Perhaps no catchphrase is as important in understanding how liberal policy wonks think as, “Programs for the poor are poor programs.” The central insight is simple. We live in a democracy. Programs that benefit a large group of people, and especially a large, politically active, group of people, are less likely to be cut than ones that only benefit a smaller group of people, especially if that group is less politically involved. Those living under the poverty line make up a far bigger group than they should—15.1 percent of the population at last counting—but that’s far from enough to form a durable base of support for spending programs, especially when poor people are less likely to vote or otherwise participate in the political process.
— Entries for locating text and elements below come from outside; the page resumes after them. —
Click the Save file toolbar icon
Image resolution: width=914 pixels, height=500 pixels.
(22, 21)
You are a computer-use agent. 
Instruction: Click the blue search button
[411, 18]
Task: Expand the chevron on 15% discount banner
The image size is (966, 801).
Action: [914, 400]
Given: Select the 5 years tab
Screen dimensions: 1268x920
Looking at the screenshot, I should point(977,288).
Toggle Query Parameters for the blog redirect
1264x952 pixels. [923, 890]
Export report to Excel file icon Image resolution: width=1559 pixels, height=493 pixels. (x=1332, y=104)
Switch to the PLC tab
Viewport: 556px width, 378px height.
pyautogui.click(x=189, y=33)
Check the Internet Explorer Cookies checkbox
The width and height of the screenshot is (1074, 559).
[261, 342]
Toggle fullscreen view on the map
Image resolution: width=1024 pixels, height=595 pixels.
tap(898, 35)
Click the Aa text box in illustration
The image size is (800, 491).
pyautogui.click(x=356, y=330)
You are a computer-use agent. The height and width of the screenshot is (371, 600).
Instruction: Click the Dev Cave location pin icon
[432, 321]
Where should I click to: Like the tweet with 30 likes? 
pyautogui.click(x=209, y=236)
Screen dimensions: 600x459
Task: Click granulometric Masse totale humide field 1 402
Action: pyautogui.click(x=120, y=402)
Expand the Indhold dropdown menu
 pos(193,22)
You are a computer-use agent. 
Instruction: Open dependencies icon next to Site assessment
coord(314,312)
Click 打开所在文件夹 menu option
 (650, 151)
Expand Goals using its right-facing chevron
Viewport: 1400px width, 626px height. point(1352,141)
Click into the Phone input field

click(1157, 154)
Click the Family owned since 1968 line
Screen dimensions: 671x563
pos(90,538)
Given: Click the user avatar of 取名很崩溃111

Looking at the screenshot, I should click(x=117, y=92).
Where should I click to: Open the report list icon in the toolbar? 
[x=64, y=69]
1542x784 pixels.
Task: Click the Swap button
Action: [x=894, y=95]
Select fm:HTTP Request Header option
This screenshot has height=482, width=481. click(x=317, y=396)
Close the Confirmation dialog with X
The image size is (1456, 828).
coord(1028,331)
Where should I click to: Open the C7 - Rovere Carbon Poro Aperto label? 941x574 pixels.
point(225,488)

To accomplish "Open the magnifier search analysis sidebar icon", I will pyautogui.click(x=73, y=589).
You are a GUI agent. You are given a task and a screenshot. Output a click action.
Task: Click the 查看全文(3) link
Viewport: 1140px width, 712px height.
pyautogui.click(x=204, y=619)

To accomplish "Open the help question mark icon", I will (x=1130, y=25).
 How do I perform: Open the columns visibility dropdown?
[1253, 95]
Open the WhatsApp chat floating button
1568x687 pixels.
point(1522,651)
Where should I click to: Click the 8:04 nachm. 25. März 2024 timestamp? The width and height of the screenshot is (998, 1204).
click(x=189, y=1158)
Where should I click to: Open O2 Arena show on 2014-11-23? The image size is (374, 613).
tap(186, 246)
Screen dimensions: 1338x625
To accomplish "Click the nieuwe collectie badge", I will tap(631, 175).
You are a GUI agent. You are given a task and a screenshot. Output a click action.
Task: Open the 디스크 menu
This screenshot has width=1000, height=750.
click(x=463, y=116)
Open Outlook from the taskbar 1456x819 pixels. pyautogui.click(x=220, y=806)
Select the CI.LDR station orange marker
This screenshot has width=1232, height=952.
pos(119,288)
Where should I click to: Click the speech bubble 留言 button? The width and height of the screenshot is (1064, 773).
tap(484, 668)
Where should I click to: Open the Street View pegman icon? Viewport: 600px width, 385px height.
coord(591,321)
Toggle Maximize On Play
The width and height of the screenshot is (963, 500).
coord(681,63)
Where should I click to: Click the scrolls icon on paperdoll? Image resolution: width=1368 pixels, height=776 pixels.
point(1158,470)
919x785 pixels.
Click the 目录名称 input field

One can think of numerous examples of this principle playing out. Programs that directly target poor people—Medicaid, food stamps, welfare, and so forth—tend to be the first to get cut when states or the federal government want to tighten their belts. By contrast, large programs which help the poor the most but also give substantial aid to the middle class—Social Security and Medicare are the best examples—are politically untouchable most of the time. The implication for liberals is clear. It may not make sense, as a matter of justice, for the government to be using the regressive Social Security payroll tax to send money to a retiree with millions in savings,but if doing so preserves the program for those who truly need it, it is a fair trade.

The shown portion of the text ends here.